Using $_GET

crawfd


I want to read files in a folder and create an action to delete them. I can read the files, however my script currently isn't deleting them. It's passing the correct url which includes the image name in the address. I'm trying to grab the image name using GET and use it for unlink.

    <?php 

extract($_REQUEST);

if ($handle = opendir('content/clients/'.$_SESSION['username'].'')) { 
while (false !== ($file = readdir($handle))) {  

if ($file != "." && $file != "..") {  

  echo "$file\n | <a href=$PHP_SELF?action=upload&file=remove&file=$file>Delete</a><br>";  

        }  

    } 
    closedir($handle);  

}

extract($_REQUEST);

if($file == "remove"){
$thefile = $_GET['file']; 
unlink("content/clients/".$_SESSION['username']."/$thefile");            

}

?>

Weedpacket

It may be a problem where the user the web server is running as doesn't have permission to delete files. Without knowing any more about the symptoms it's hard to say (is $PHP_SELF defined?).

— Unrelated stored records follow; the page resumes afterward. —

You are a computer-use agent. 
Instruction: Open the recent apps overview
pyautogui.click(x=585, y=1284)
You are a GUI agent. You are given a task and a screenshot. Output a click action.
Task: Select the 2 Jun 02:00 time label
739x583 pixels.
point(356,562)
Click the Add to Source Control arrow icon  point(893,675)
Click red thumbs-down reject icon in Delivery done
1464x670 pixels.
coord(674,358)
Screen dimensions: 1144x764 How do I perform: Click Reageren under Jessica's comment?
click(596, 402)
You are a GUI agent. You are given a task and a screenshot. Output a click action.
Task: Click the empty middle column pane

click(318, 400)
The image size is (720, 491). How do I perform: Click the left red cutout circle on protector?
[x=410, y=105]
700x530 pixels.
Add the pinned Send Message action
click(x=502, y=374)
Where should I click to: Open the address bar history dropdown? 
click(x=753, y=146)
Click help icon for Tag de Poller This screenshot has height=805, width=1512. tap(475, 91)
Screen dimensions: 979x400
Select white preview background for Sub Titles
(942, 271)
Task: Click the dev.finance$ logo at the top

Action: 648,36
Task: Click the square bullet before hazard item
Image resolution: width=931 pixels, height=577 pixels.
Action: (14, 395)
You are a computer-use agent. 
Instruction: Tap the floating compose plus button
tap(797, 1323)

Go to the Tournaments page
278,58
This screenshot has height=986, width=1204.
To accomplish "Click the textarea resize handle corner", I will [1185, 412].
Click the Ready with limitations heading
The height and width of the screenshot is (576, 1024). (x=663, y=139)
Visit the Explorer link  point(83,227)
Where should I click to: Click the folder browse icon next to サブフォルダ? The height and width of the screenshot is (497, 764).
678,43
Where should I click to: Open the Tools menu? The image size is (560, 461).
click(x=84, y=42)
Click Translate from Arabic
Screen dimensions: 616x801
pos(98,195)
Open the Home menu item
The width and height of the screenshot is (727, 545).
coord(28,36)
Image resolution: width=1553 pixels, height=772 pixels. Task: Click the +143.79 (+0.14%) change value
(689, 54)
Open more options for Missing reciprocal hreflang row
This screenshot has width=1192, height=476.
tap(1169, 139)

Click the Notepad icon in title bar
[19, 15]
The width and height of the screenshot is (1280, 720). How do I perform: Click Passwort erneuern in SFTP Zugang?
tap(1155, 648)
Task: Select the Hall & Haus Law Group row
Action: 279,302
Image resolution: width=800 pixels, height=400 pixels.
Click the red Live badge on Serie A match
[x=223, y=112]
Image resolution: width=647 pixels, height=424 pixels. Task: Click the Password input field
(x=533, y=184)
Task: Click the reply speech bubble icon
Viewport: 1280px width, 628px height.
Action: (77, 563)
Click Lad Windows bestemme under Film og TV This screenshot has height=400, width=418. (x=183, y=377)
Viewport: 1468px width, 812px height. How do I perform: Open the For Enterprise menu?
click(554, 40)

Meanwhile you have an enormous showstopping security hole in that it is possible for anyone to attempt to delete any file they want on your system. They probably won't have permission, but the risk is serious: you make no attempt to check that the content of $_GET['file'] is a file that the user is supposed to be able to delete.

Incidentally, those two calls to extract seem to be superfluous.

crawfd

Weedpacket,

I manually entered in a direct unlink address to a file and it deleted. I do have permissions....

The code is contained within a session, ..if a user is not part of a session they cannot even access the example code I've supplied.

Weedpacket

Originally posted by crawfd
I manually entered in a direct unlink address to a file and it deleted. I do have permissions....

You might, but does the web server? Have you checked to see what file you're trying to delete?

echo "content/clients/".$_SESSION['username']."/$thefile";

Is that correct?

The code is contained within a session, ..if a user is not part of a session they cannot even access the example code I've supplied.

So as soon as they've got a session ID given to them then they're free to try and delete any file they like from your system.

Weedpacket

So $thefile doesn't have the value it's supposed to. Have you looked to see what value it does have?

Have you looked to see exactly what file you're asking to delete?

echo "content/clients/".$_SESSION['username']."/$thefile";